Baffi: Questa ricerca nasce da un mio personale interessamento per queste nuove forme di comunicazione della disabilità, che ho voluto approfondire in occasione della mia tesi per la magistrale in Comunicazione. Seguivo da tempo due blog di genitori caregiver, fin da quando non erano ancora approdati sui social: blog in cui parlavano delle loro difficoltà, della necessità di fare gruppo, di creare un movimento intorno a questi temi… li trovavo molto interessanti, anche per il loro modo schietto di parlare di disabilità. Mi ero resa conto di un cambiamento piuttosto evidente che c’è stato nel passaggio dal blog alle piattaforme social, anche legato al fatto che sui social le immagini contano più delle parole: il contenuto in quel passaggio è diventato quasi solo uno “sfondo” all’immagine. Non solo: queste immagini hanno iniziato a “cozzare” con ciò che si prefiggevano questi blogger, ovvero una nuova narrazione della disabilità e un nuovo modo di parlare di questo tema.

In che senso? Come sono cambiate le immagini?

Baffi: Diventavano sempre di più immagini a sfondo pietistico, spesso foto dei bambini ricoverati in ospedale, con apparecchiature, tubi, flebo… che esibivano la sofferenza. Questo cambiamento nella comunicazione, direi concomitante con il passaggio dal blog ai social, mi ha incuriosita e anche un po’ preoccupata. E col professor Binotto abbiamo deciso di approfondire. Secondo quello che è uscito dalla ricerca, la piattaforma condiziona molto il messaggio, perché parliamo comunque di piattaforme nate con uno scopo commerciale: in qualche modo, se vuoi far parte della piattaforma devi adeguarti e scendere a compromessi. È la piattaforma che guida la comunicazione: lo vediamo in tutti campi, non solo nella disabilità. L’osservazione dei profili ai fini della ricerca si è conclusa il 31 dicembre 2022 e devo dire che successivamente alcuni hanno modificato la modalità comunicativa, in un caso per esempio le immagini dei bambini sono state tolte del tutto. Altri profili invece sono cresciuti tantissimo come numero di follower, in concomitanza – purtroppo – con il peggioramento delle condizioni di salute dei figli: anche questa cosa fa riflettere. Si vede una differenza numerica netta di like tra i post in cui il bambino è ritratto in un contesto più gioioso rispetto a quelli in cui i bambini sono mostrati in una situazione di sofferenza. La disparità dei numeri è impressionante. Ovvio che i like siano un rafforzamento, per cui la volta dopo tenderai a riproporre un contenuto simile: pur prescindendo da logiche commerciali, sentire l’abbraccio (anche solo virtuale) di tante persone è comunque un elemento potente.

**QUESITO SCRITTO**:
Nell'intervista sulla disabilità raccontata sui social, quando si è conclusa l'osservazione dei profili per la ricerca?

**MATERIALE RACCOLTO**:

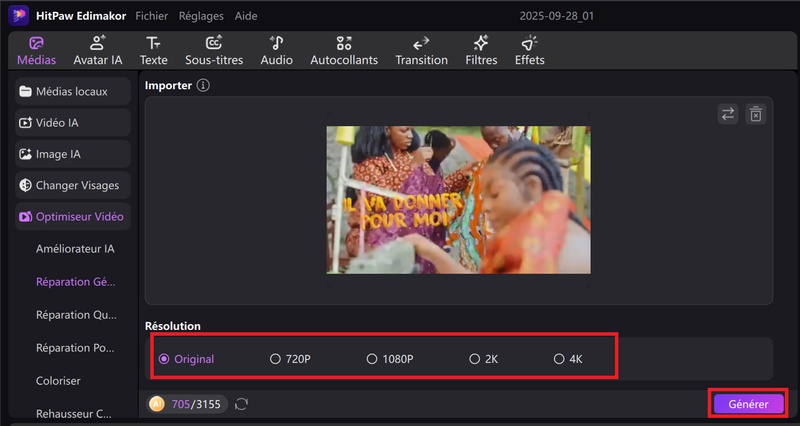Open the Réglages menu
Viewport: 800px width, 426px height.
201,16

**RISULTATO DELL'ESERCIZIO**:
Il 31 dicembre 2022.